On Tue, 28 Sep 1999, Michel Pelletier wrote:
Greetings,
I finally got sick of paging through endless archive messages, so I implimented an expirimental searchable list archive:
http://www.zope.org:12080/archives/Catalog/S
will present you with a single text search box. This is a very trivial interface, it will be expanded upon.
Please try and use this over the next few days and see if it help answer your questions.

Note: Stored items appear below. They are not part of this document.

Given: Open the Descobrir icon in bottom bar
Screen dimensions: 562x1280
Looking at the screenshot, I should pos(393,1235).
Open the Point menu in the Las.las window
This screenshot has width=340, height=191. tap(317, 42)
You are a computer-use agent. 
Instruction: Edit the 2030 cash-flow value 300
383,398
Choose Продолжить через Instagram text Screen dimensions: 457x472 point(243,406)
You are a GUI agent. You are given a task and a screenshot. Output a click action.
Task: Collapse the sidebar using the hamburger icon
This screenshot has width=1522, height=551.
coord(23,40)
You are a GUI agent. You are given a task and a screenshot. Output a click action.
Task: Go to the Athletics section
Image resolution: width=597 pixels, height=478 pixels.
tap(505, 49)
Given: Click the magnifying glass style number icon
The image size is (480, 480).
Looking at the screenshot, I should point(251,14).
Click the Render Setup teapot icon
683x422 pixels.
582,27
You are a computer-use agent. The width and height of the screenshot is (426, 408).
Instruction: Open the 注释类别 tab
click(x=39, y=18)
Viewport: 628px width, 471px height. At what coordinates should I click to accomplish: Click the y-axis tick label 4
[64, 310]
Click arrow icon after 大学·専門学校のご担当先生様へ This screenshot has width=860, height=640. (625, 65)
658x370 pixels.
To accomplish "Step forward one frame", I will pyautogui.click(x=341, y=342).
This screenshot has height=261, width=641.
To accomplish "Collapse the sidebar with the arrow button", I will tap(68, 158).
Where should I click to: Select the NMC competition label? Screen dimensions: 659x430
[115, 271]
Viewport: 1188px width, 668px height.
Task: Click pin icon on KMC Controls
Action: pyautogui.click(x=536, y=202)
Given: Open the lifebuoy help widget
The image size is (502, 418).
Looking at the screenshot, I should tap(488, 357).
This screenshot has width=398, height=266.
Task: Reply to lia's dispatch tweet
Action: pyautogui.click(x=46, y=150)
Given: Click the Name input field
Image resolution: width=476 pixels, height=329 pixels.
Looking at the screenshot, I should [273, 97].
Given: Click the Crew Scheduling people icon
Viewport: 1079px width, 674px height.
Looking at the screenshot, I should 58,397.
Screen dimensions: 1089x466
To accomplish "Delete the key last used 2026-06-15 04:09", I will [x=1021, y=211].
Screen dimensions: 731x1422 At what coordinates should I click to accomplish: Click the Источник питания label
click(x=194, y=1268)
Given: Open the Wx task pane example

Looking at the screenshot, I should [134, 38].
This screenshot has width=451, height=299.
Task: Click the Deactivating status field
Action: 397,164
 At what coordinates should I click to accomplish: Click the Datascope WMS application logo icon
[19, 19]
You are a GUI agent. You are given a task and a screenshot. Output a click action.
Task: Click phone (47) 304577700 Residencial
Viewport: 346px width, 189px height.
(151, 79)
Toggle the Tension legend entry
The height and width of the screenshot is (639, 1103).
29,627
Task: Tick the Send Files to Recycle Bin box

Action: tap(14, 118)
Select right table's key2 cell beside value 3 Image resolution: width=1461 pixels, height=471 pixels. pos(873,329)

I used the fsimport script to import the entirety of the pipermail archive, and then cataloged it with the 'Find objects' Catalog tab. In the process, I fixed a silly design flaw that improved the mass indexing speed of catalog by at least 200% and greatly reduced the memory overhead and thrashing. The dataset of documents is 56MB, the total dataset plus indexes is 64MB. Not bad. It took 6 minutes to index the entire dataset with a 10000 word subtransaction threshold and the process footprint grew to 85MB. Catalog has come a long way in terms of speed and memory usage.
Further improvements are to parse the documents into rfc822 Messages (probably with a ZClass), index all interesting attributes (date, author, etc), and impliment a simple ZPublisher.Client script that mailman calls to 'push' a message up to the server, instanciate a new message object, and incrimentaly index it in the Catalog.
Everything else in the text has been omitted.